Salvo Madonia, capomafia palermitano della cosca di San Lorenzo, sarebbe stato tra i mandanti dell'attentato in persero la vita il giudice Paolo Borsellino e i 5 uomini della scorta il 19 luglio 1992. Vittorio Tutino, invece, avrebbe partecipato alla fase esecutiva della strage. Entrambi gli imputati sono stati condannati all’ergastolo dalla corte d’assise di Caltanissetta presieduta da Antonio Balsano. La corte ha condannato a dieci anni i “falsi pentiti” Francesco Andriotta e Calogero Pulci, accusati di calunnia e infine i giudici hanno dichiarato estinto per prescrizione il reato contestato a Vincenzo Scarantino, anche lui imputato di calunnia. I falsi pentiti sarebbero autori del depistaggio che ha portato alla condanna di sette innocenti per i quali, dopo il passaggio in giudicato dell’ultimo verdetto, verrà avviato il processo di revisione. Le accuse dei falsi collaboratori di giustizia sono state fondamentali per le loro condanne: da qui quindi la contestazione della calunnia. Lo stesso reato veniva contestato a Scarantino al quale però i giudici hanno riconosciuto la circostanza attenuante di essere stato indotto a fare le false accuse e la concessione dell'attenuante ha comportato la prescrizione del reato. Ai familiari delle parti civili costituite – congiunti di Borsellino e degli uomini della scorta – sono state liquidate provvisionali immediatamente esecutive comprese tra i 100.000 e i 500.000 euro ciascuno.
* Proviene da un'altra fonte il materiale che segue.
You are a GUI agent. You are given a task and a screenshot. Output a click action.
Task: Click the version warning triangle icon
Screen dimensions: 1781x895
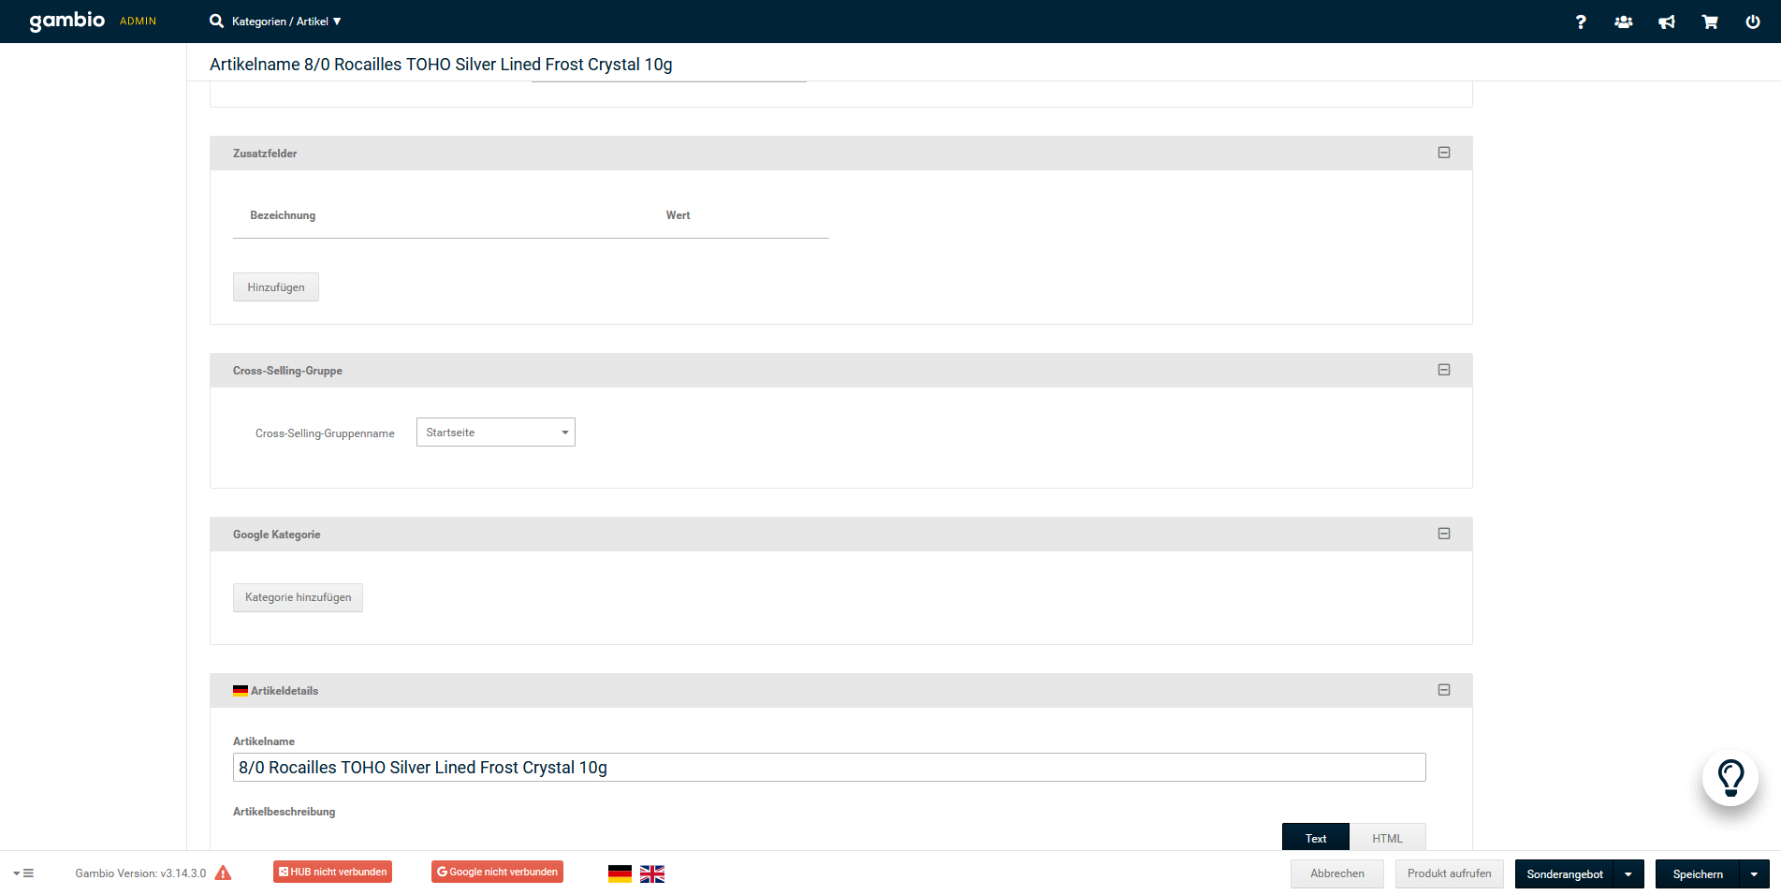[223, 873]
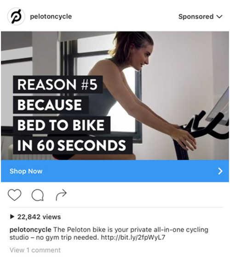
Task: Click the REASON #5 overlay text
Action: pos(58,84)

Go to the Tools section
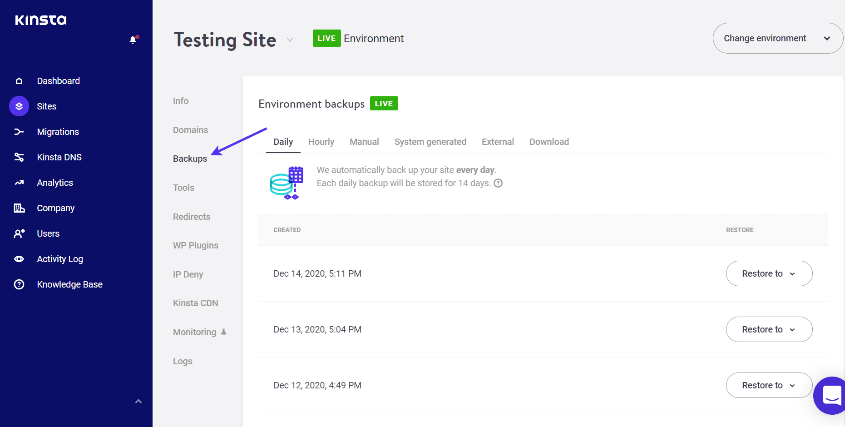pos(183,188)
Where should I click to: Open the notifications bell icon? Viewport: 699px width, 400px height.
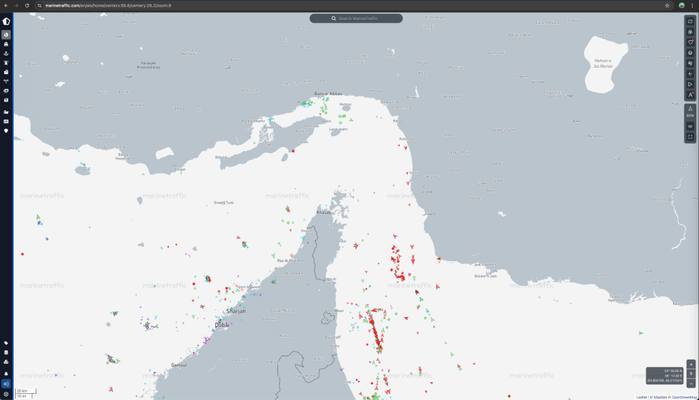click(6, 373)
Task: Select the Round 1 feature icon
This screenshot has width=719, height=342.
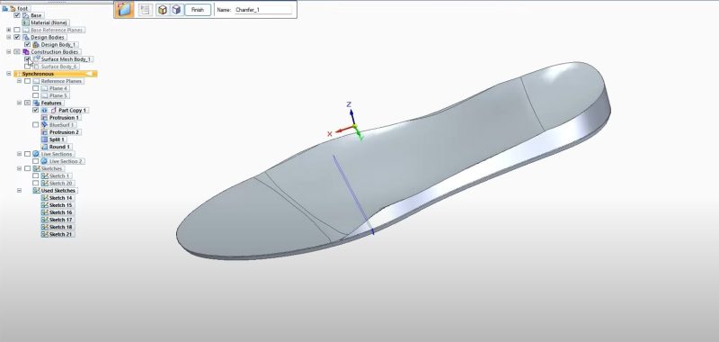Action: pyautogui.click(x=44, y=147)
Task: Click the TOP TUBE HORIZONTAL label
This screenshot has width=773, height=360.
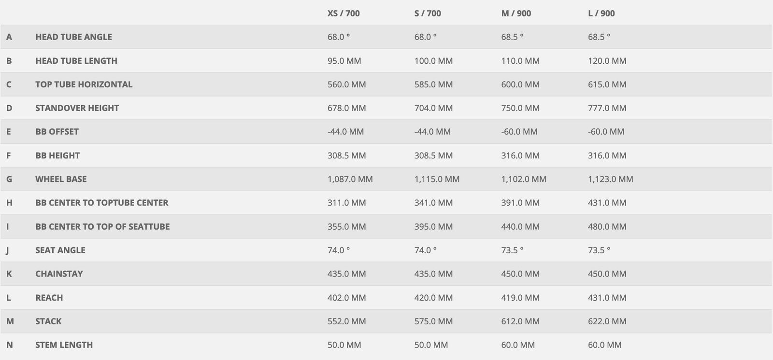Action: [x=84, y=84]
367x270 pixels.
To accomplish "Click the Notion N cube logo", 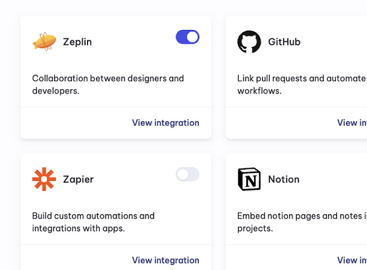I will pos(249,179).
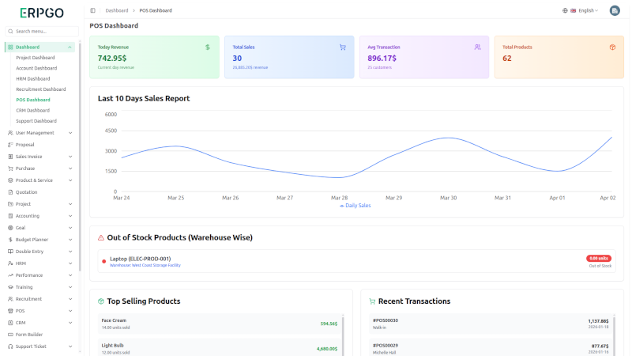The width and height of the screenshot is (632, 356).
Task: Click the out of stock warning icon
Action: coord(101,237)
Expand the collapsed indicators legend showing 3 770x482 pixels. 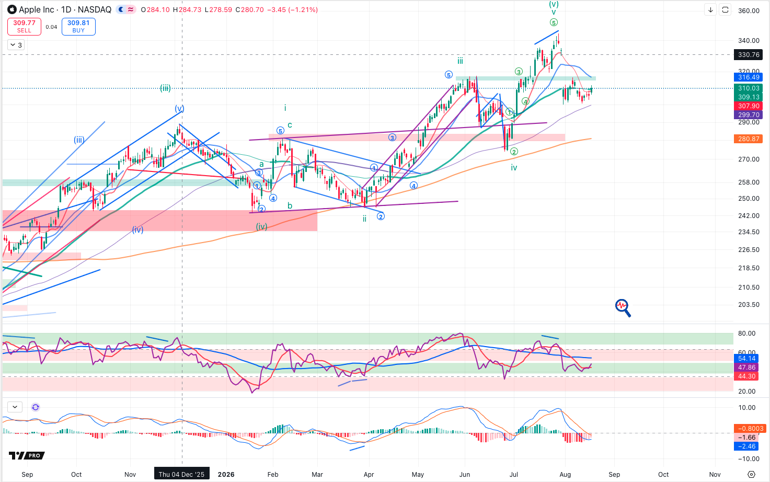click(16, 45)
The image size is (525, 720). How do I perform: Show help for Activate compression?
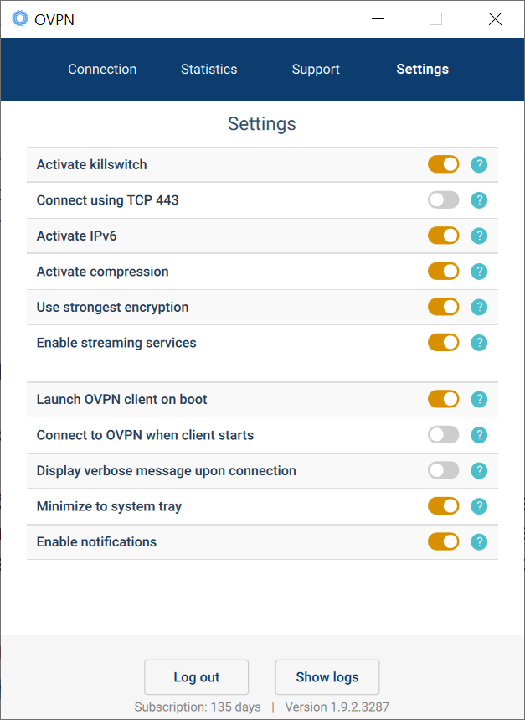point(479,272)
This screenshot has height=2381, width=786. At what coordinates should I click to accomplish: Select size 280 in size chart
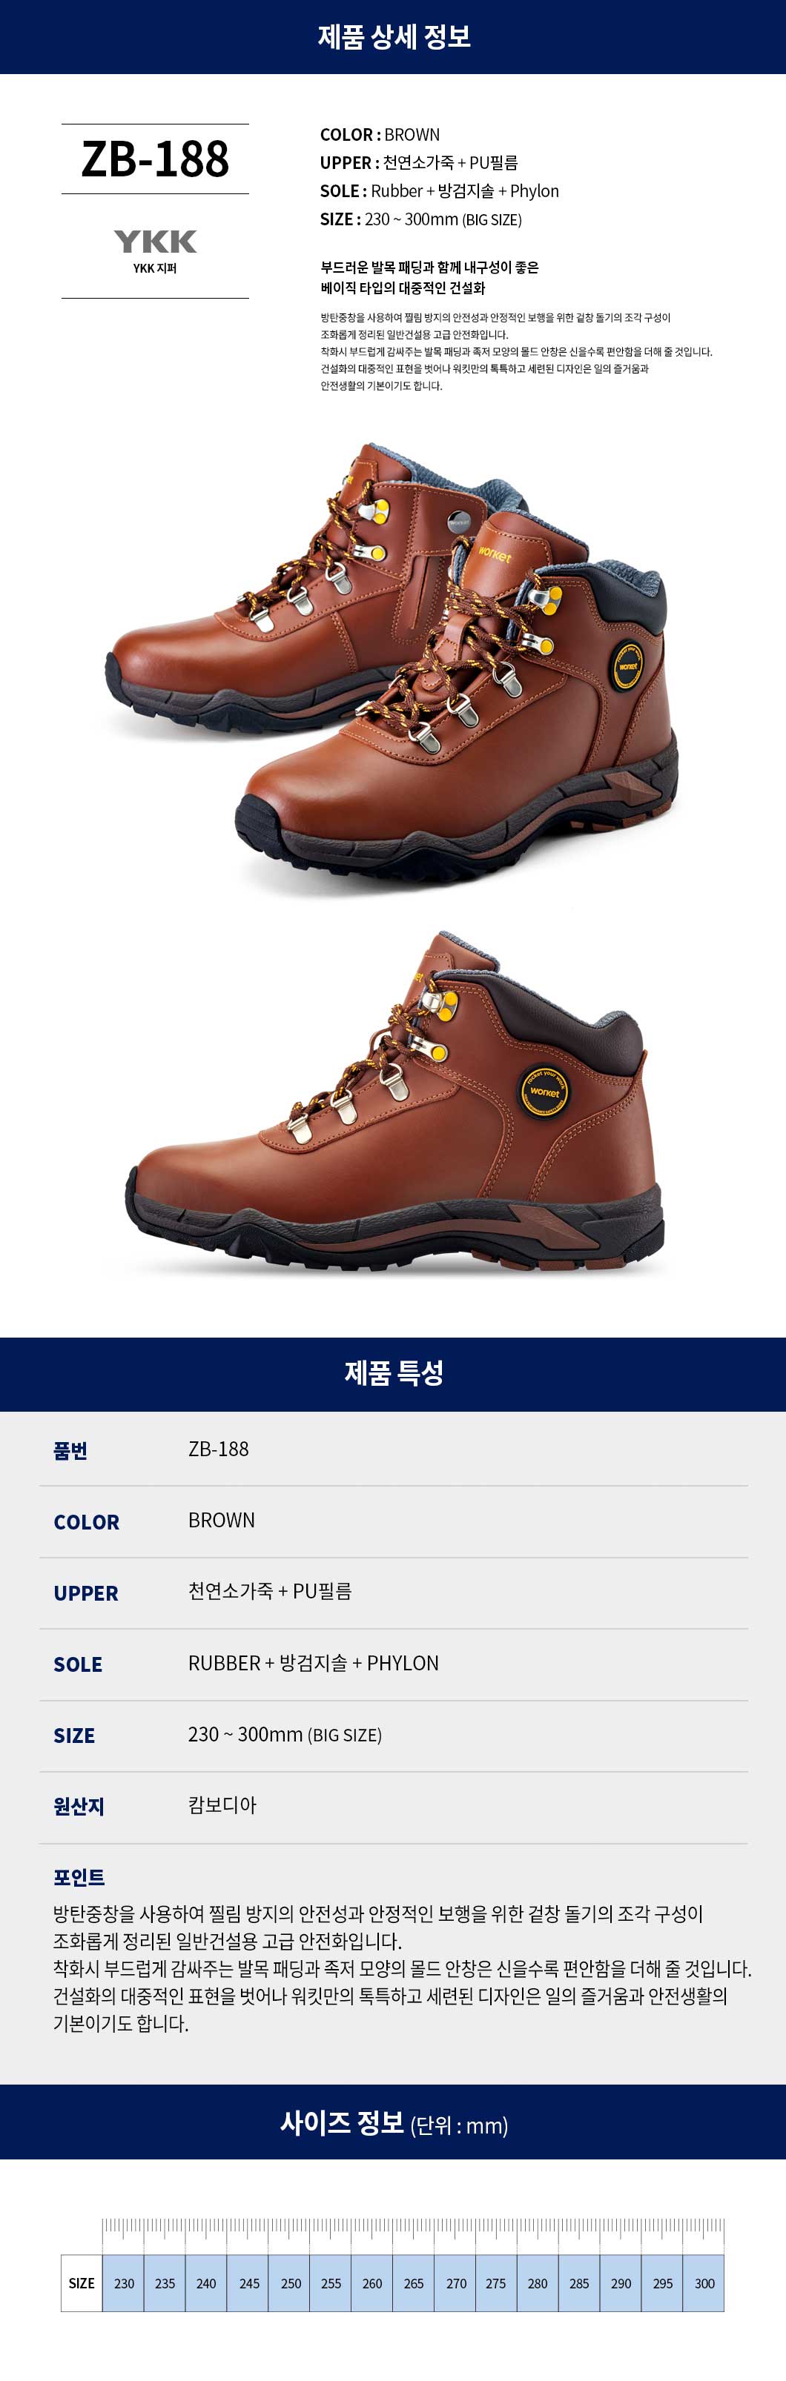537,2283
“Le indagini sulle stragi di mafia non sono ancora finite” – “Sono soddisfatto per la sentenza, ma le indagini sulle stragi di mafia non sono ancora finite”, ha detto all'Adnkronos il Procuratore capo di Caltanissetta Amedeo Bertone commentando gli ergastoli dei boss Madonia e Tutino per la strage di Via D'Amelio. “L'impianto accusatorio ha retto – ha aggiunto – quindi sono soddisfatto per l'esito del processo. Credo che lo siano anche i familiari delle vittime, e comunque credo che sia stato un ottimo risultato, almeno dal mio punto di vista”. Per quanto riguarda la prescrizione per Scarantino, Bertone ha detto che “in relazione alle attenuanti generiche e le altre attenuanti, leggeremo le motivazioni”. “La frase che le indagini sulle stragi di mafia non sono ancora finite, può destare certamente preoccupazione ma bisogna scoprire altre cose”, ha detto ancora concludendo: “Noi nella requisitoria abbiamo rappresentato tutti gli elementi che bisogna compiutamente decifrare, penso anche all'agenda rossa, alla conversazione della moglie di Di Matteo sulla Polizia infiltrata”.